Personal information
- Date of birth: 24 September 1994 (age 31)
- Place of birth: Kinshasa, Zaire
- Height: 1.75 m (5 ft 9 in)
- Position: Forward

Team information
- Current team: Seyssinet

Senior career*
- Years: Team / Apps / (Gls)
- 2012: Sharks XI
- 2013–2014: Étoile du Sahel / 3 / (1)
- 2014–2017: Dukla Prague / 16 / (2)
- 2015: → Baník Sokolov (loan) / 12 / (5)
- 2017–2018: Sigma Olomouc / 30 / (2)
- 2019–2021: SFC Opava / 11 / (0)
- 2020: → Baník Sokolov (loan) / 6 / (0)
- 2021–2022: Frýdek-Místek / 16 / (0)
- 2023: Gières
- 2023–: Seyssinet / 9 / (0)

International career
- 2012: DR Congo / 2 / (0)

= Budge Manzia =

Congolese footballer (born 1994)

Budge Manzia (born 24 September 1994) is a Congolese professional footballer who plays as a forward for French Championnat National 3 club Seyssinet. He made two appearances for the DR Congo national team in 2012.

==Club career==
At club level, Manzia played in the Tunisian Ligue Professionnelle 1 for Étoile du Sahel before moving to the Czech Republic to join Dukla Prague in January 2014. He joined Baník Sokolov of the second league on loan in July 2015. He scored in their first game of the 2015–16 Czech National Football League, a 1–0 win against FK Pardubice. Manzia scored a hattrick in Sokolov's 3–0 win against Varnsdorf in November 2015 before his loan spell expired. In April 2016, Manzia scored his first Czech First League goal in a 2–2 draw at Mladá Boleslav. He scored the second goal of the game in the 11th minute after a cross from Jakub Mareš, having provided the pass to Mareš for the first goal earlier in the game.

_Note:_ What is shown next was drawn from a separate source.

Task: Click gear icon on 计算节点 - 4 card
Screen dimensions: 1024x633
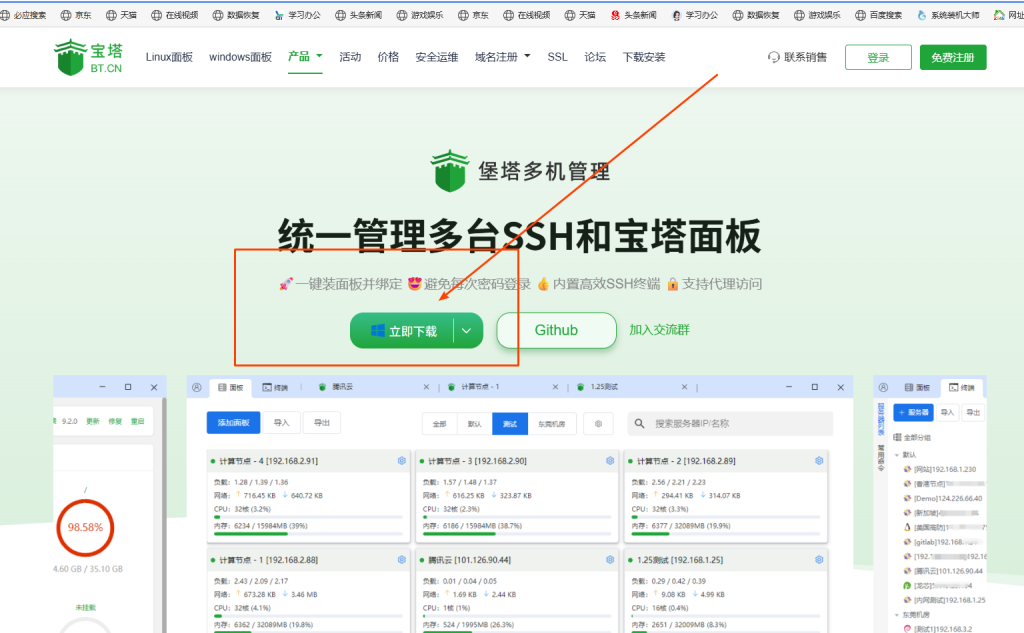Action: pyautogui.click(x=401, y=461)
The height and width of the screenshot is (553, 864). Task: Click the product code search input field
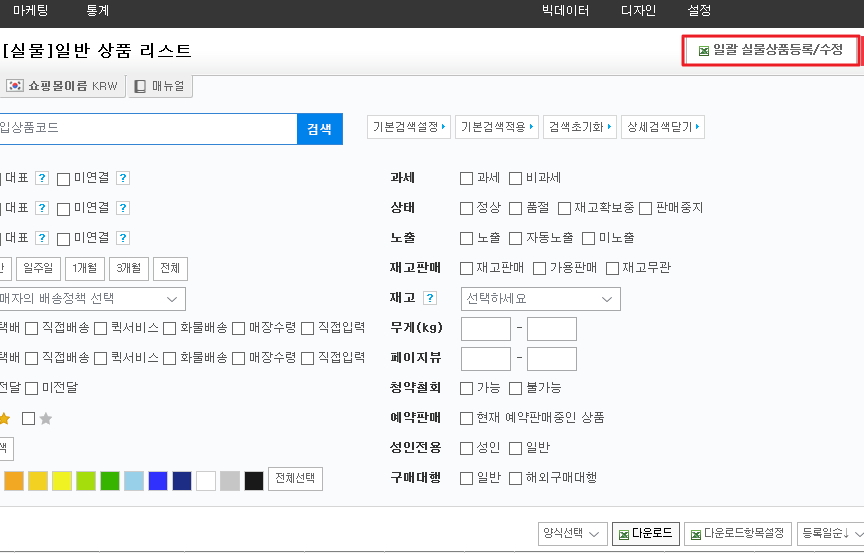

In the winter break of the 2016–17 season, Manzia joined second-tier side Sigma Olomouc, signing a 2 1/2-year contract.

==International career==
Manzia represented the Democratic Republic of the Congo in a friendly versus Burkina Faso on 14 November 2012. Following his debut he was named in the Congolese squad for the 2013 Africa Cup of Nations but did not play. He was also named in the Congolese squad for 2013 African U-20 Championship.